Saturday, March 6, 2004 Travelogue: Excerpts from past impressions and experiences in India (see the first travelogue segment we posted)
Pushkar, Rajasthan, Northern India
In the past month, I have had a palm reader tell me that I was fit, and a yoga instructor tell me I would NEVER get fat. The palm reader worked inside the 16th century Jodhpur fort and with bifocals hanging on to the end of his nose resembled a university professor. Using more gracious phrasing, he called me a cheap indecisive double-checker who had the most “fit” health he’d read in years. The robust young yoga instructor suffered from attention deficit disorder and assured me that w/ my long and lean body type I could eat as I pleased. Good news from strangers, when every face is unfamiliar, is so believable.

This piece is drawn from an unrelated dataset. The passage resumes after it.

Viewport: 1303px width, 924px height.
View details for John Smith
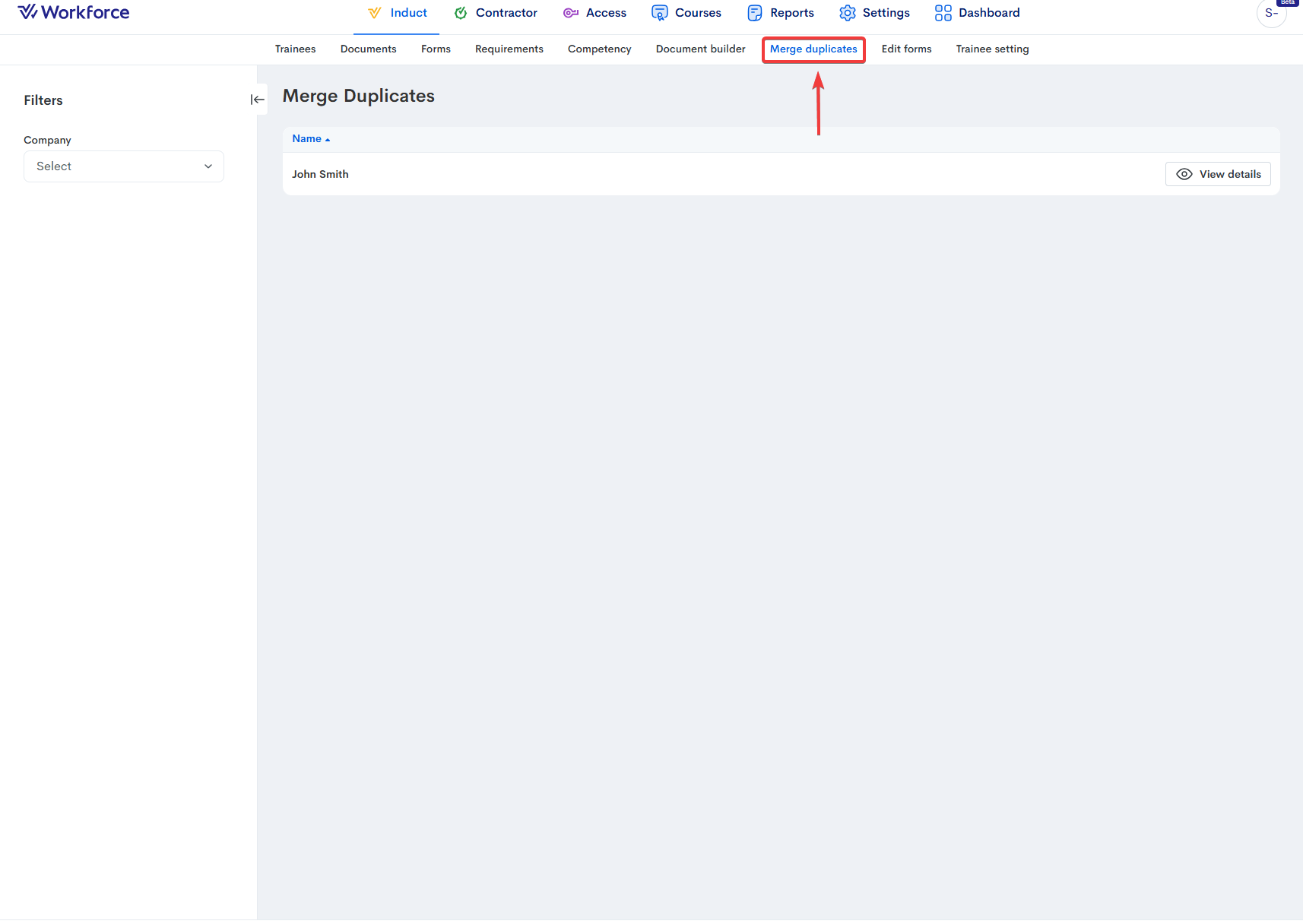(x=1218, y=174)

We have been in India for nearly three months; a Hindu nation whose population is 13% Muslim. While in public, most Muslim women do cover themselves in black, some donning a burqa, oftentimes while shopping for brightly colored saris of which we outsiders are allowed only a bottom glimpse. The Hindu women have exactly the same habit; they also cover their heads and faces in public, but use their fluorescent beaded sari material to do so. It’s intriguing how the very same social tradition has become doctrine to the practitioners of two different religions. It’s reminded me that religion, even here, is mythological – a set of social rules disguised as a sacred belief system.
The Indian society retains so much history it is ready to burst. The practice of arranged marriage reminds me of political alliance matrimony during the middle ages – two people are brought together because it is best for their families, not because it is best for them. During our SERVAS home-stay in Jaipur, we met a young couple our age, Alok and Anu, married for seven years. “In your country,” the husband (Alok) said, “love comes first, then marriage. In our country, marriage comes first, and love comes after.” Hopefully.
In Indian culture, the marriage of two individuals literally brings together two different families. It’s called a joint family arrangement – and this structure is vital to society. Women, as second-class citizens, are rarely allowed to work; most are housewives, and in some cases the Muslim women do not venture forth from the home except to go to market. Their duties are in the home, and as the matriarch ages, she must have someone to replace her. Welcome the new bride – the son’s wife – to take things over. The work is just too hard for an elderly woman, and her duties are too important and must be continued. Every meal is cooked from scratch and can take hours to make (even the dog food); clothes are washed and sometimes made by hand; many homes have no showers so even bathing is time consuming. The children must be cared for, and Indian dads work 12 – 14 hour days, often from 10 AM to 10 PM. The streets are so congested that to get groceries w/ baby on a scooter, sari flying while trying to navigate one’s way through traffic (bicycles, bicycle rickshaws, men pulling carts, camels pulling carts, elephants, goats, auto rickshaws, automobiles, cows, dogs, pigs, bulls, water buffalo, monkeys, pedestrians sleeping on the streets and sidewalks, buses, BIG trucks, small trucks, motorcycles and hundreds of scooters) takes all hell of an afternoon.
Take care all of you. I’m sure I love hearing from you a bit more than you do me – so WRITE!